• _Tasks and exercises_:
A: Answer these questions about the de Bruijn graph write-up, one per line:
(i) What is the largest number of DNA strings the given collection can hold?
(ii) What did the writer add to the given set first?
(iii) By how many edges did the first attempt differ from the sample output?
B: Carry on the de Bruijn graph write-up from its last sentence.

• _Text shown_:
___

This problem asks:

Given: A collection of up to 1000 (possibly repeating) DNA strings of equal length (not exceeding 50 bp) corresponding to a set S of (k+1)-mers.

Return: The adjacency list corresponding to the de Bruijn graph corresponding to S∪Src.

References

  1. Read coverage, shotgun sequencing
  2. K-mer
  3. de Bruijn graph
  4. More on de Bruijn graph
  5. Vacuous truth
  6. Directed graph
  7. More on digraphs

Restating the problem

I’m going to get a long list of DNA strings that represent short fragments of a longer genome. I need to create a de Bruin graph of the list and its reverse complements such that:

  1. Each node is a substring of length k-1 from the given set of strings and their reverse complements.
  2. The edges are all directed such that (r[1:k], r[2:k+1])

Solution steps

First, from the given set, I added all the reverse complements. Then I made a list of edges where each edge went from: all but the last character of the string to all but the first character of the string This almost matched the sample output, but was off by a single edge. I decided to try a full dataset anyway. Not surprisingly, the result was wrong.

___

• _Provided material_:
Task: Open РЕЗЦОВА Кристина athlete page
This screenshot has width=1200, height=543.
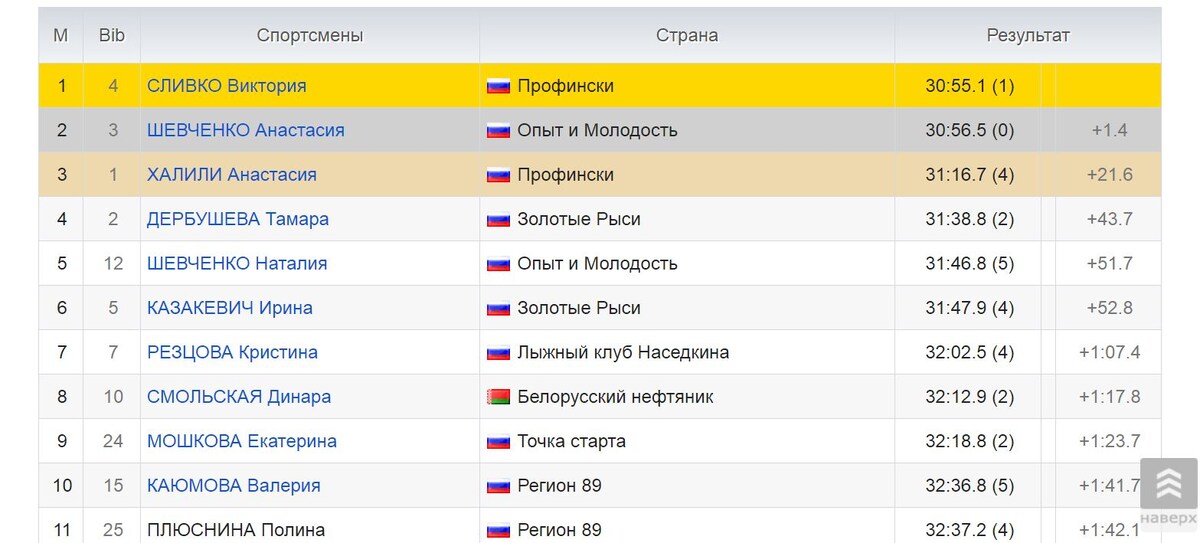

___

• _Answers given_:
A:
(i) Up to 1000.
(ii) All the reverse complements.
(iii) A single edge.

B:
For the sample dataset, the difference between my result and the given result is that I have two copies of edge (CAT, ATC) while the sample output only has one copy of that edge. Other edges have duplicates.

I changed my code to remove duplicates from the S list at the beginning, then my result matched the given result exactly.

I tried my second full dataset. Correct result! I did this one without using any external libraries or looking at anyone else’s code. I solved this in about 90 minutes. I was the first person to solve this in over 10 days. 1,185 people solved this before me. One person solved this with a shell script! Most of the Python solutions are similar to mine.

I’m glad I wasn’t too intimidated by all the complex theory material at the beginning. Implementing the solution didn’t require understanding any of that.